PIKE GTPase signaling and function

Abstract

PIKE (PI 3-Kinase Enhancer) is a recently identified brain specific nuclear GTPase, which binds PI 3-kinase and stimulates its lipid kinase activity. Nerve growth factor treatment leads to PIKE activation by triggering the nuclear translocation of phospholipase C-gamma1 (PLC-gamma1), which acts as a physiologic guanine nucleotide exchange factor (GEF) for PIKE through its SH3 domain.
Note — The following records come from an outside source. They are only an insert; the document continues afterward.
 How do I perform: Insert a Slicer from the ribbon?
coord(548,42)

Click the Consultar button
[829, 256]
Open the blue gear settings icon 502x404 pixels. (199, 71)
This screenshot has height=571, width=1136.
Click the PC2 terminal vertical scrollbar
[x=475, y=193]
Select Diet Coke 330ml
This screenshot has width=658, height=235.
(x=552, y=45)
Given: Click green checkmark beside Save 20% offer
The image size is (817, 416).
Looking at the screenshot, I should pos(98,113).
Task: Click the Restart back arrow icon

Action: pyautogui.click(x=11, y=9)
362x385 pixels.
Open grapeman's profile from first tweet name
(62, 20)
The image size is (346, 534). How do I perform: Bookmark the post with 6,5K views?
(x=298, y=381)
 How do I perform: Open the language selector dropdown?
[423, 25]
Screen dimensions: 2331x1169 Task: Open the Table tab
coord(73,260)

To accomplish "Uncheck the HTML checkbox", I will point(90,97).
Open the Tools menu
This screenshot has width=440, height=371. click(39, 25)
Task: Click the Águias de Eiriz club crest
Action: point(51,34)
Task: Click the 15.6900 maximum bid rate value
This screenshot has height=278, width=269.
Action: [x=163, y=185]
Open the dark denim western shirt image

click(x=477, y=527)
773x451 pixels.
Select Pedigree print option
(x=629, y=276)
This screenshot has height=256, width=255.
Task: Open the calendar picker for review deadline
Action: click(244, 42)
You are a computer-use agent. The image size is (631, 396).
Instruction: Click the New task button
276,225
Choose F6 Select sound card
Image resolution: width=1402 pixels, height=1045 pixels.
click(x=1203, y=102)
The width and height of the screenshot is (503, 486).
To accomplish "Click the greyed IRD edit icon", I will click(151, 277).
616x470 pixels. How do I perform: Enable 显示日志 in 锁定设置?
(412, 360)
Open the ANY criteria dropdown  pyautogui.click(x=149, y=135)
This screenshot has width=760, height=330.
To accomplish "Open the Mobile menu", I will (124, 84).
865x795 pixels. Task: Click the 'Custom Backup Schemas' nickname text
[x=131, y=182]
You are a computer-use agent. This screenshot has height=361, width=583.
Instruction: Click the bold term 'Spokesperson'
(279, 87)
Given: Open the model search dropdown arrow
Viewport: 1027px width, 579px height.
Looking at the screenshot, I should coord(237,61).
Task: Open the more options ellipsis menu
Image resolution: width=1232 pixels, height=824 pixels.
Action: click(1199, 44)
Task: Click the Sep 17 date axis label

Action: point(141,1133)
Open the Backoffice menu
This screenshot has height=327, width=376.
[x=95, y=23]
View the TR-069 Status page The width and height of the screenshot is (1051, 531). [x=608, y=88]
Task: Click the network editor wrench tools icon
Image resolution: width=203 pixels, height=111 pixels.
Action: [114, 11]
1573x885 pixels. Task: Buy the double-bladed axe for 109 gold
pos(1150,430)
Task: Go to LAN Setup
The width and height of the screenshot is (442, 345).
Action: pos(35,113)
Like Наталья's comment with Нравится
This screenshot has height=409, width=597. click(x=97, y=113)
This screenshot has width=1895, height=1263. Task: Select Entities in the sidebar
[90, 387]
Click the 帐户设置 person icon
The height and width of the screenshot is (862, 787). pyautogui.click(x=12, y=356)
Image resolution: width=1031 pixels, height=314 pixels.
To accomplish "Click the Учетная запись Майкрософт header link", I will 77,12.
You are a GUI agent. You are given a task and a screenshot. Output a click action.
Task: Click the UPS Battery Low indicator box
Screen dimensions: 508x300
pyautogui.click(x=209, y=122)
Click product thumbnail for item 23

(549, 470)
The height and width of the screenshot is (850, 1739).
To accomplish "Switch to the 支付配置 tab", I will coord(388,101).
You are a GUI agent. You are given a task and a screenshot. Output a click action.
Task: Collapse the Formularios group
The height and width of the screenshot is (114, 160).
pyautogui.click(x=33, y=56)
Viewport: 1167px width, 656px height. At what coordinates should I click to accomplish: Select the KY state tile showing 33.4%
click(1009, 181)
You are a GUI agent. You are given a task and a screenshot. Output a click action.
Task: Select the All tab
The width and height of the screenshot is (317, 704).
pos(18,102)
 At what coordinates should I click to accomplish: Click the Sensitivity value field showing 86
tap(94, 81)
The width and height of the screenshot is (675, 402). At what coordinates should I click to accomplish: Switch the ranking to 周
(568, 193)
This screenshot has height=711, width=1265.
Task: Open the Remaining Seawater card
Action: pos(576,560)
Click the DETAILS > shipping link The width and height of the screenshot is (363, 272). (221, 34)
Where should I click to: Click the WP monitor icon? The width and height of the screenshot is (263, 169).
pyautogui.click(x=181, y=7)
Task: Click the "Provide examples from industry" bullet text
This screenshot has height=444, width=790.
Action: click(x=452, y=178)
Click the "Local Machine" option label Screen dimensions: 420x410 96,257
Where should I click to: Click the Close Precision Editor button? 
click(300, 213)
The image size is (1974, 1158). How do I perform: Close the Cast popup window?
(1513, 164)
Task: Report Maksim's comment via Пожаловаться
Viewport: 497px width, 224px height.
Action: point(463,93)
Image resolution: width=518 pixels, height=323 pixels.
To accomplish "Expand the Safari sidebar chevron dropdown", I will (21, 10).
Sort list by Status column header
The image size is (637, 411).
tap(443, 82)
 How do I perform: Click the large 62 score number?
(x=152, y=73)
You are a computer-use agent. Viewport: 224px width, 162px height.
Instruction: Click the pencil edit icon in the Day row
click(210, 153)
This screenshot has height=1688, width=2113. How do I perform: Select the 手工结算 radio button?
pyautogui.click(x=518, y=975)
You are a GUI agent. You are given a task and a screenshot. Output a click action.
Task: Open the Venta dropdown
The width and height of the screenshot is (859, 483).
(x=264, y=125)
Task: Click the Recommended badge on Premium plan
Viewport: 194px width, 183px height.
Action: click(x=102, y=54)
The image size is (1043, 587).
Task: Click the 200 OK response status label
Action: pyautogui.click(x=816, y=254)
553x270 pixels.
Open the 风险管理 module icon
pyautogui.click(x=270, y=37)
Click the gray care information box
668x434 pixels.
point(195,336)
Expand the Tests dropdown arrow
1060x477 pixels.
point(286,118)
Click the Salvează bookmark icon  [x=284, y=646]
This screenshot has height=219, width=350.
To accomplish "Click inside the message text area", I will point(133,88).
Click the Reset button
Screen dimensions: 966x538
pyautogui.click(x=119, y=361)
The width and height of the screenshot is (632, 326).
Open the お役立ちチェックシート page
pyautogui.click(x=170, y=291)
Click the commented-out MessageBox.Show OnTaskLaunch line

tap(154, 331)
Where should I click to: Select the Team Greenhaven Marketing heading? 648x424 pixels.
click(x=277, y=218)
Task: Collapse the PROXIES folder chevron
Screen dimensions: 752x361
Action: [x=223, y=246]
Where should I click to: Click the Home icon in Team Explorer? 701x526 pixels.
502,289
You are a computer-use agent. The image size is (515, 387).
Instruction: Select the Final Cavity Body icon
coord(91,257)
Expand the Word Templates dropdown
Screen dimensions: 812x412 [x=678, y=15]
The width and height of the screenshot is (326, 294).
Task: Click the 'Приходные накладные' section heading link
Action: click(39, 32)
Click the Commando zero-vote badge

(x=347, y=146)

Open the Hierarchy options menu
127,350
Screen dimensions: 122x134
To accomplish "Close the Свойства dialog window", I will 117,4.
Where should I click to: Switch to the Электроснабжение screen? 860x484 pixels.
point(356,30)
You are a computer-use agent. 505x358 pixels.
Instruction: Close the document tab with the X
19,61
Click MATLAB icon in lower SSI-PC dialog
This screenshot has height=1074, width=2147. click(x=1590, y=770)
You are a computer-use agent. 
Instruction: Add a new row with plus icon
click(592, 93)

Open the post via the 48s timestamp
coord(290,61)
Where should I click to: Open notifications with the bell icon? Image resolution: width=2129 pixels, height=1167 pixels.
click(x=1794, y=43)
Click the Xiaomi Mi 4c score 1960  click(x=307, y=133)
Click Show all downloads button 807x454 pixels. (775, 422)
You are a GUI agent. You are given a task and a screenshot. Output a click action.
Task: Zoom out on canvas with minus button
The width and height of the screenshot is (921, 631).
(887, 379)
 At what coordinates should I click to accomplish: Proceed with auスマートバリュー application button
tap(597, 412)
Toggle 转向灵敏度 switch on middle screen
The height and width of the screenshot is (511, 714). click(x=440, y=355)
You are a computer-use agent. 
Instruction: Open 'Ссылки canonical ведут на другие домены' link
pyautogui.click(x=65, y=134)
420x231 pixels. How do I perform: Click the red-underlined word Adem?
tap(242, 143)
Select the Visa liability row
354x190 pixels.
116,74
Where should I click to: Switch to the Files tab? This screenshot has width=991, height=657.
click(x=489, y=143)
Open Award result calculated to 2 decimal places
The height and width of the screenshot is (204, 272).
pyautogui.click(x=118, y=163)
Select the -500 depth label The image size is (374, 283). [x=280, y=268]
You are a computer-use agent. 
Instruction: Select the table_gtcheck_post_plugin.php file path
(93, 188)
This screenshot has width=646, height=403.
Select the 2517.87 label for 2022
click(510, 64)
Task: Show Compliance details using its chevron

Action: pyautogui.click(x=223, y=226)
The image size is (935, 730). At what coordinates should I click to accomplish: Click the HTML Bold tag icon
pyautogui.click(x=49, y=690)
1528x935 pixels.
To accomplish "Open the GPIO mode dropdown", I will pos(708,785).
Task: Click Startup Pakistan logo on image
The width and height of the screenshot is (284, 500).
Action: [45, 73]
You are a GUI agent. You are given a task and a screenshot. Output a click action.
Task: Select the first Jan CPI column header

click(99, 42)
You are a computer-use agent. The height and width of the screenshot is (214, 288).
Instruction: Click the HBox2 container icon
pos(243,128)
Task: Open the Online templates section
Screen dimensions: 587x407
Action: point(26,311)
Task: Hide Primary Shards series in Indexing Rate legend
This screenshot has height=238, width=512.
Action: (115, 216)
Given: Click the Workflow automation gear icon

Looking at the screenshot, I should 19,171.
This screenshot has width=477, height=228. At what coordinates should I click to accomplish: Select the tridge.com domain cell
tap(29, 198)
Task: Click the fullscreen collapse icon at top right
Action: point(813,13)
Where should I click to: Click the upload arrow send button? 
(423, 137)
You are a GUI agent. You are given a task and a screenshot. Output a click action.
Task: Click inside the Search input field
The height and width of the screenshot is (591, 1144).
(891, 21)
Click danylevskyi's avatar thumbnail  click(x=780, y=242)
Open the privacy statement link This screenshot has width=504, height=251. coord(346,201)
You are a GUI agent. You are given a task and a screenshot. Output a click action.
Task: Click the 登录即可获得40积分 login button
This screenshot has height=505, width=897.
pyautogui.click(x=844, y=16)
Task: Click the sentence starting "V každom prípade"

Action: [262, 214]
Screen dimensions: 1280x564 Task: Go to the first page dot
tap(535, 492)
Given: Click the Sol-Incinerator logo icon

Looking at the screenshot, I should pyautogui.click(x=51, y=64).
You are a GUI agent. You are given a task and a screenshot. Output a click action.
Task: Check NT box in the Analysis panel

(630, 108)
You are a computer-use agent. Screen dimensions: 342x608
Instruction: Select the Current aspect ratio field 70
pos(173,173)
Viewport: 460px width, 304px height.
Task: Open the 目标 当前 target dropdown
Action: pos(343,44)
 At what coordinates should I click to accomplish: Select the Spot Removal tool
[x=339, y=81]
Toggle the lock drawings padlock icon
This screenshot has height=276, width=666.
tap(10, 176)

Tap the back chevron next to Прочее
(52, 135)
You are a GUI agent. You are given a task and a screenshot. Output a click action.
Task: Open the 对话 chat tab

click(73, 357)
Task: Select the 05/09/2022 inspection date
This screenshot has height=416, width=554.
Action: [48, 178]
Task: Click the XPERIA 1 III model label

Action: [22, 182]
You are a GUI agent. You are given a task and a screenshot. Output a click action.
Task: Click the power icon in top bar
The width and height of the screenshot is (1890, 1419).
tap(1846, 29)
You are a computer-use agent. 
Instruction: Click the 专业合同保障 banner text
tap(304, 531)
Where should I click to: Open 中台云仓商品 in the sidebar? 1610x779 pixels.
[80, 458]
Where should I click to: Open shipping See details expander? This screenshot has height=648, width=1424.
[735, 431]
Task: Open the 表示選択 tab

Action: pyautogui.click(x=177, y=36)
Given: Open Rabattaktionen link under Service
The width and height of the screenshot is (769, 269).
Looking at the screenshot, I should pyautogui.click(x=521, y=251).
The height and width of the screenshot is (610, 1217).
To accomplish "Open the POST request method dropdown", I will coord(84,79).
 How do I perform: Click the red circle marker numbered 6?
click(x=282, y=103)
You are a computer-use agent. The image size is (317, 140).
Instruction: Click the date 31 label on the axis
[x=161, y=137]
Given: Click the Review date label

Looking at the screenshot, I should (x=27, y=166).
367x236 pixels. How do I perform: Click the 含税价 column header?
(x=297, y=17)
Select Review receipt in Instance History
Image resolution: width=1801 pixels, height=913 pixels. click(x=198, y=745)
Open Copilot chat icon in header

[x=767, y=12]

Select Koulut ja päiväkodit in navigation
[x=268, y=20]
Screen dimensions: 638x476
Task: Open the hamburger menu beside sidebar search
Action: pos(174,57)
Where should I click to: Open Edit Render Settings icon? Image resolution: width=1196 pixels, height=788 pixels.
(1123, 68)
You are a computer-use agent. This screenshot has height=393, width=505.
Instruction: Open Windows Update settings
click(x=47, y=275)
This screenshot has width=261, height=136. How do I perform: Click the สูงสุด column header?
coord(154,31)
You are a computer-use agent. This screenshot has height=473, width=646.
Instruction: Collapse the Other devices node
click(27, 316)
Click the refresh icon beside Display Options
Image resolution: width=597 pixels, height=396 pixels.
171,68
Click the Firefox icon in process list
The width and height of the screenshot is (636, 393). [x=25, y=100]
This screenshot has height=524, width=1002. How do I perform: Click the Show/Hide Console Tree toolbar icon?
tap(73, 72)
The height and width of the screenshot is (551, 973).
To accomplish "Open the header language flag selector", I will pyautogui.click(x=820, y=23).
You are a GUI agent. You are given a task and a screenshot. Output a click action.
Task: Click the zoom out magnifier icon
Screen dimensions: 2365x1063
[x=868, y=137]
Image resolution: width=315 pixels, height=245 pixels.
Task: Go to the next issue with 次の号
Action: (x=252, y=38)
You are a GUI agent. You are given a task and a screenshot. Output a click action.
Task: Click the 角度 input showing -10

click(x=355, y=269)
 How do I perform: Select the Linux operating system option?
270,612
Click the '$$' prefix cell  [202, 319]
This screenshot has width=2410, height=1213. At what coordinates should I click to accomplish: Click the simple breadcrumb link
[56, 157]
To date, three forms of PIKE have been characterized: PIKE-S, PIKE-L and PIKE-A. PIKE-S is initially identified shorter isoform. PIKE-L, a longer isoform of PIKE gene, differs from PIKE-S by C-terminal extension containing Arf-GAP (ADP ribosylation factor-GTPase Activating Protein) and two ankyrin repeats domains. In contrast to the exclusive nuclear localization of PIKE-S, PIKE-L occurs in both the nucleus and the cytoplasm. PIKE-L physiologically associates with Homer 1, an mGluR I binding adaptor protein. The Homer/PIKE-L complex couples PI 3-kinase to mGluR I and regulates a major action of group I mGluRs, prevention of neuronal apoptosis. More recently, a third PIKE isoform, PIKE-A was identified in human glioblastoma multiforme brain cancers. Unlike the brain specific PIKE-L and -S isoforms, PIKE-A distributes in various tissues. PIKE-A contains the same domains present in PIKE-L but lacks N-terminal proline-rich domain (PRD), which binds PI 3-kinase and PLC-gamma1. Instead, PIKE-A specifically binds to active Akt and upregulates its activity in a GTP-dependent manner, mediating human cancer cell invasion and preventing apoptosis. Thus, PIKE extends its roles from the nucleus to the cytoplasm, mediating cellular processes from cell invasion to programmed cell death.

Figure 1

Diagram of three PIKE isoforms.PIKE-L, an alternatively spliced form of PIKE, which is several hundred amino acids longer than the original form of PIKE, designated as PIKE-S (bankit475414 (AY128689, human)). In addition to the GTPase and PH domains shared by PIKE-S and PIKE-L, PIKE-L contains an ArfGAP domain and two Ankyrin repeats. PIKE-A contains the GTPase, PH, ArfGAP and Ankyrin repeats domains present in PIKE-L but lacks the proline-rich domains (PRD) containing N-terminus, which protein 4.1N, PI 3-kinase and PLC-γ1 bind to.

Figure 2

PLC-γ1/PIKE-S/nuclear PI 3-kinase signalling: NGF treatment of PC12 cells provokes PLC-γ1 nuclear translocation, and stimulates PIKE-S GTPase to bind GTP. The activated PIKE-S binds and elevates nuclear translocated PI 3-kinase activity. NGF also causes 4.1N to translocate to the nucleus over a period of hours, lagging behind the translocation of PI 3-kinase and the peak activation of PIKE elicited by NGF. The decline of activated nuclear PI 3-kinase, which coincides with the appearance of nuclear 4.1N, might involve 4.1N sequestering PIKE away from nuclear PI 3-kinase. The decline of PIKE's NGF-induced GTPase activation takes place at about the same time and so also may participate in the decline of nuclear PI 3-kinase.

Figure 3

PIKE binding proteins: Protein 4.1N and PI 3-kinase share the same binding motif on the N-terminus of PIKE. The third proline-rich domain of PIKE binds SH3 domain of PLC-γ1. mGluR I adaptor protein Homer 1 interacts with PIKE through “Homer binding motif PXPF (a.a. 187-190)”. Akt associates with PIKE-A through its GTPase and C-terminal ankyrin repeats domains.